FDA approves triple vaccine for seniors

The U.S. Food and Drug Administration approved GlaxoSmithKline’s triple vaccine “Boostrix,” a combination vaccine for tetanus, diphtheria and pertussis for patients over the age of 65 years old, on Friday.

Currently, there are only individual vaccines available in the market to prevent each of the diseases and multiple vaccines offering protection against tetanus and diphtheria. The FDA said the Boostrix is the first vaccine approved for the prevention of all three diseases in the senior age group, Top News reports.

Boostrix was previously approved as a booster vaccine for adolescents between the ages of 10 to 18 years and for adults between the ages of 19 and 64 years of age.

Karen Midthun of the FDA’s center for biologics evaluated told Top News that pertussis is a highly contagious disease with outbreaks reported among multiple 65-plus patients in hospitals and nursing homes.

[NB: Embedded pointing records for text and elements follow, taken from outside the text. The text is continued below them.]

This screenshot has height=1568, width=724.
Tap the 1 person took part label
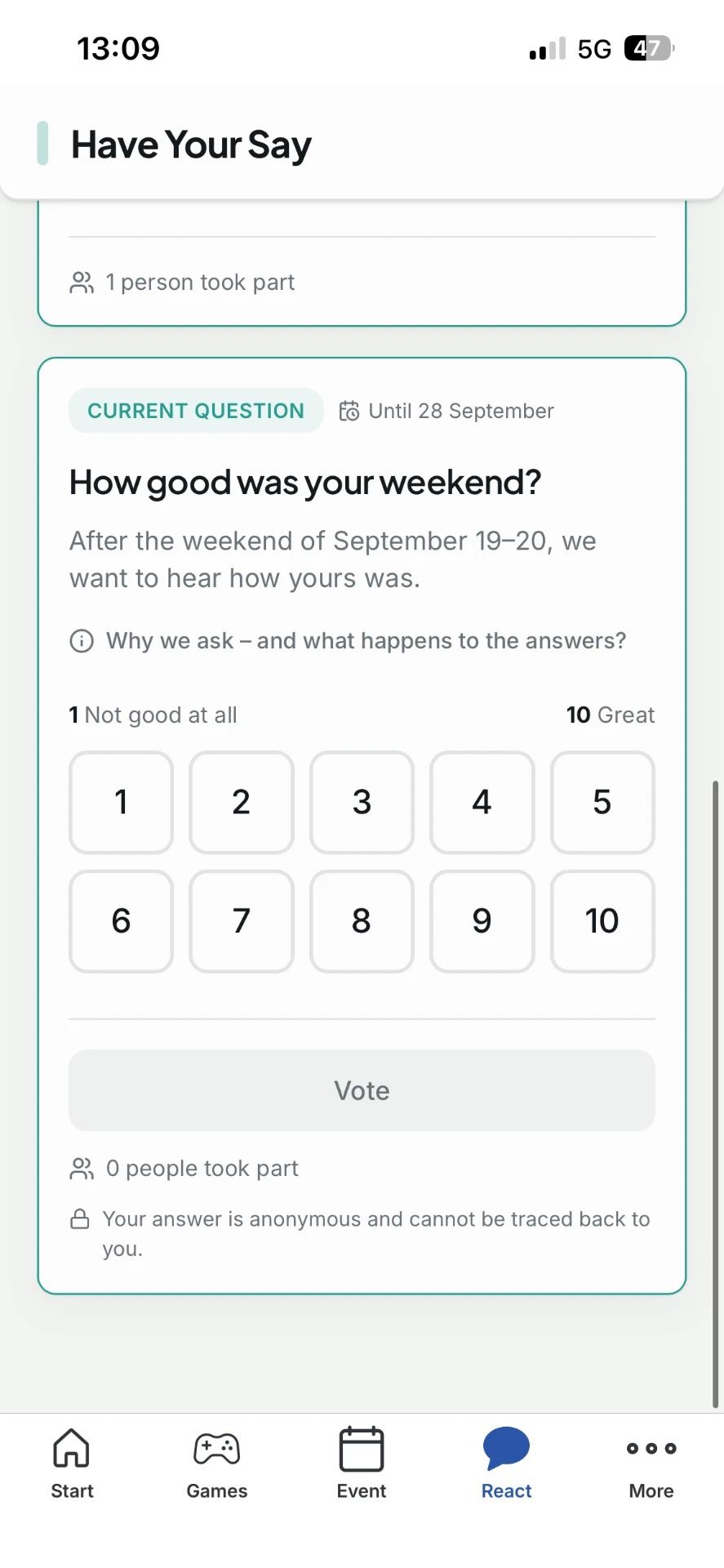(x=200, y=283)
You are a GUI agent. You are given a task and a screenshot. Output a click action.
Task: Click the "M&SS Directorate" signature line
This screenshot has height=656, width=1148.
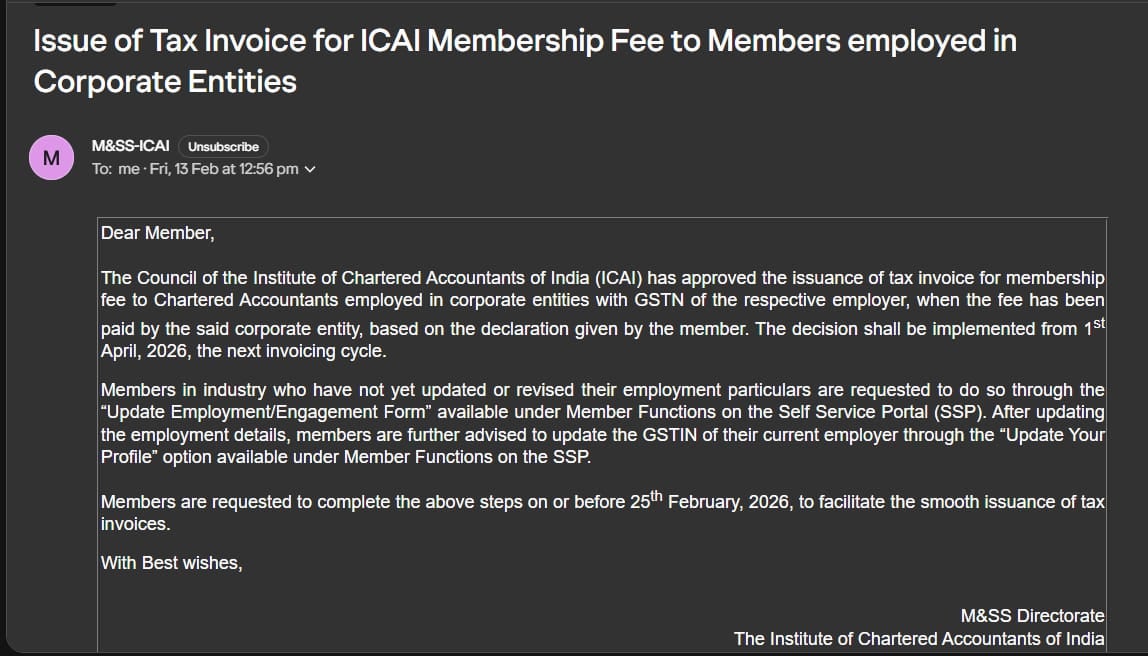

“With this approval, adults 65 and older now have the opportunity to receive a vaccine that prevents pertussis, as well as tetanus and diphtheria,” Midthun said, according to Top News.

The FDA evaluated a study involving 1,300 patients at least 65 years of age who received Boostrix and found that the antibody levels of the patients were found to be comparable to the levels of infants who had been inoculated against pertussis. The antibody levels against diphtheria and tetanus were also analogous with those who had received the licensed vaccines that are currently available.